Intel Introduces Neuromorphic Test Chip - 40acres
https://newsroom.intel.com/editorials/intels-new-self-learning-chip-promises-accelerate-artificial-intelligence/
======
visarga
> This extremely energy efficient chip, which uses the data to learn and make
> inferences, gets smarter over time and does not need to be trained in the
> traditional way.

Does not need to be trained? The writer maybe wanted to say it does not need
to be _programmed_ in the traditional way.

If this was a news site, I'd understand - the same writers cover too many
topics, they can't be experts in all.
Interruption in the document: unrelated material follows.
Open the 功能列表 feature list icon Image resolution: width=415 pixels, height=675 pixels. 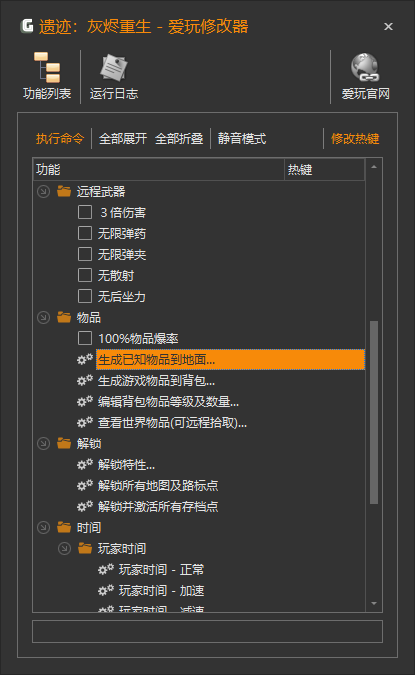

But when it comes straight from Intel,
it's weird to see such mistakes from someone who signs as Dr. Michael
Mayberry.

> Researchers have demonstrated learning at a rate that is a 1 million times
> improvement compared with other typical spiking neural nets as measured by
> total operations to achieve a given accuracy when solving MNIST digit
> recognition problems.

MNIST is a joke already, why don't they show off the ImageNet numbers? And
spiking neural nets are less efficient compared to normal neural nets, so the
1 million speedup might not be as impressive as it appears at first hand. They
don't compare with GPU run TensorFlow or CNTK here, but with other spiking
neural nets which are seldom used, mostly as a proof of concept.

> A total of 130,000 neurons and 130 million synapses.

So the network size is medium - you can do a lot with 130 mil weights, but
there are models on GPU that go up to 1 billion weights. Even the "cat
detector" unsupervised neural net created by Google in 2011, had 1 billion
weights, and that's ages ago in AI time.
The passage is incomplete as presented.